2020's great undoing: Society snaps back after year of seismic change
Published Date: 4/28/2024
Source: axios.com

Many of the seismic societal shifts that took root in 2020 — a year of unprecedented disruptions to American health, wealth and civil harmony — are in the process of being partially or fully reversed.

Why it matters: The head-spinning snapbacks reflect a society still struggling to find its footing — and learn the right lessons — after a once-in-a-lifetime pandemic, nationwide racial unrest, and one of the most divisive elections in U.S. history.


Driving the news: In recent weeks, employers have cracked down on workplace protests against Israel's war in Gaza — a remarkable shift from 2020, when Corporate America embraced activism and aligned with the Black Lives Matter movement.

  • "This is a business, and not a place ... to fight over disruptive issues or debate politics," Google CEO Sundar Pichai warned in a note to staff last week after the tech giant fired more than 50 protesting employees.

The big picture: Across politics, business, education and the economy, a number of the sudden, radical shifts we experienced in 2020 have proven short-lived.

1. DEI: America's racial justice reckoning after the police murder of George Floyd in 2020 led many organizations to hire diversity officers and invest heavily in efforts to address racial inequality.

  • Over the past two years, conservatives have waged a remarkably successful war against those initiatives — prompting many companies to cut DEI funding and drop racial justice as a talking point.

2. Policing: Amid the 2020 protests and calls to defund the police, a number of cities cut their law enforcement budgets.

  • The next year, many of those cities — including New York, Los Angeles, Denver and Dallas — restored and even increased police funding in response to surging violent crime.
  • Police reforms are now being rolled back in cities and states across the country, with "defund the police" shifting from a progressive slogan to a Republican weapon that very few Democrats align with.

3. Immigration: During his 2020 campaign, President Biden cast former President Trump's harsh border policies as part of a "battle for the soul of the country" that inspired his decision to run.

  • Amid a record wave of migrants illegally crossing the border over the last several years, Biden is now considering a dramatic executive order that would impose Trump-like restrictions on asylum-seekers.
  • Half of Americans — including 42% of Democrats — say they'd support mass deportations of undocumented immigrants, according to an Axios Vibes survey by The Harris Poll released Thursday.

4. Work from home: Many companies that embraced permanent remote work during the pandemic changed their attitudes and instituted return-to-office policies, as executives lamented a loss of creativity and collaboration.
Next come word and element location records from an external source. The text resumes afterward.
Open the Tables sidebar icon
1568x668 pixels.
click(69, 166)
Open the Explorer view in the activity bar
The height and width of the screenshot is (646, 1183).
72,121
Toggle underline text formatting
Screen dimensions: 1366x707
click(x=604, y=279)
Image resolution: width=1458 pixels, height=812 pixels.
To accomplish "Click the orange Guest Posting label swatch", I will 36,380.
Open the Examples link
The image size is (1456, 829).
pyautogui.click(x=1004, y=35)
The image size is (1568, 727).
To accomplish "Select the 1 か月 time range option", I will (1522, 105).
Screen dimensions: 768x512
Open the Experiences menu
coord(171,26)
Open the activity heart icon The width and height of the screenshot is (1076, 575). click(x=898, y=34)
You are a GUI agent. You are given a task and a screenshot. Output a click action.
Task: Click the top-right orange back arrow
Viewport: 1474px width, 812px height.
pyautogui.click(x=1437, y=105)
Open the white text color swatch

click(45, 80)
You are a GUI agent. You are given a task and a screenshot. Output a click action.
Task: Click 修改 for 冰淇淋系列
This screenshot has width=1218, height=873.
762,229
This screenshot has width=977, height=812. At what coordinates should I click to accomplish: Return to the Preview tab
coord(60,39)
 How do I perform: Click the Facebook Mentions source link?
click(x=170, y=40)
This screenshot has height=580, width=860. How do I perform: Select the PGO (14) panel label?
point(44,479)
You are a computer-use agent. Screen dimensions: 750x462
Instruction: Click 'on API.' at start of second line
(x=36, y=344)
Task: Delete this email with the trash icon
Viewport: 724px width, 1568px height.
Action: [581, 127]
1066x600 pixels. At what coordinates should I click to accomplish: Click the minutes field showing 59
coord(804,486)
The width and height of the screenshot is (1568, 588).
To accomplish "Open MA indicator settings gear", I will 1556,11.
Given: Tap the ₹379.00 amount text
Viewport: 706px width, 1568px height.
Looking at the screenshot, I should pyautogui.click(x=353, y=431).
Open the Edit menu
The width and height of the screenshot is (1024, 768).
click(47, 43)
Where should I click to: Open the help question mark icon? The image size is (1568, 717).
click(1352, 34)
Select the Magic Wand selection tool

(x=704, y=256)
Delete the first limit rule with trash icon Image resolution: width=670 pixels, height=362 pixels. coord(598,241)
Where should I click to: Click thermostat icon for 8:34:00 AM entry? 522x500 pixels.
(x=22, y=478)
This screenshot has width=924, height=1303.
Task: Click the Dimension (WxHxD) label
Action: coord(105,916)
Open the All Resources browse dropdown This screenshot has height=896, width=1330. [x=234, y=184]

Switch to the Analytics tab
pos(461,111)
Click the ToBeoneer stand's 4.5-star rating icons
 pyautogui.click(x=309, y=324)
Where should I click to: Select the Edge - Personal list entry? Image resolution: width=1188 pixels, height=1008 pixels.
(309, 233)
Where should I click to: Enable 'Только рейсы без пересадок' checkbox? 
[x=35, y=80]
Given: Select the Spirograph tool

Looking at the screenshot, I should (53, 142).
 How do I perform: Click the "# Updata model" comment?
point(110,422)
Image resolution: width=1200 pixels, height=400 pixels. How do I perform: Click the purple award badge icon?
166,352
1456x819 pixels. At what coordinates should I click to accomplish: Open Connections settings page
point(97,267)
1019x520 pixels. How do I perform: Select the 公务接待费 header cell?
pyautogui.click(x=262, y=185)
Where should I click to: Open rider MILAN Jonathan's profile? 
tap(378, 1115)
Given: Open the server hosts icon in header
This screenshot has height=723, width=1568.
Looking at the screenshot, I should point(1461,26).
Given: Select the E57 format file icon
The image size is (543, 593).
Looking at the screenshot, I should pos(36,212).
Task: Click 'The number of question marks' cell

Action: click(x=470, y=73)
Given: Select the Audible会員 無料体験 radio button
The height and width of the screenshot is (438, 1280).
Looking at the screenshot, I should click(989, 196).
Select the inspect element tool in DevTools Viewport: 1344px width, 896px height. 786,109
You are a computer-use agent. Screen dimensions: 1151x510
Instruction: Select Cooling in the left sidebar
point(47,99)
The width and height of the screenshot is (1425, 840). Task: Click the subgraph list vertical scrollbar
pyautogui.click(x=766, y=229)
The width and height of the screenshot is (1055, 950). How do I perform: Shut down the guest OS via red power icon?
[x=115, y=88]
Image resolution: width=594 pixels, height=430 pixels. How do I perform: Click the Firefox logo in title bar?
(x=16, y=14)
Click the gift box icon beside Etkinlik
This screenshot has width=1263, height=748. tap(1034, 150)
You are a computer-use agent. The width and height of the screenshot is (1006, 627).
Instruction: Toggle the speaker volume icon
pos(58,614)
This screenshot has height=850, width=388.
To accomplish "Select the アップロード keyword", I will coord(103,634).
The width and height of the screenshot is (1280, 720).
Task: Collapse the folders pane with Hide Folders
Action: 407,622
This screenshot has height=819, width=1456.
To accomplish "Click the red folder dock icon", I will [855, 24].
  • Most American downtowns saw a bump in visitor activity between March 2023 and February 2024, indicating that struggling cities are finally recovering — albeit slowly — from the pandemic.

5. Standardized testing: In recent months, Harvard, Yale, Brown and Dartmouth all reinstated standardized tests requirements for admission after dropping them during the pandemic.

  • While universities originally nixed the requirements out of necessity to prevent in-person gathering, the policies were bolstered by arguments that the exams perpetuated economic inequality.

The other side: Plenty of pandemic novelties — including the COVID-19 virus itself — are here to stay. Americans continue to spend heavily on home delivery, for example, even with the era of lockdowns long behind us.

Between the lines: Many of 2020's major societal shifts were facilitated and cheered by liberal-leaning Americans.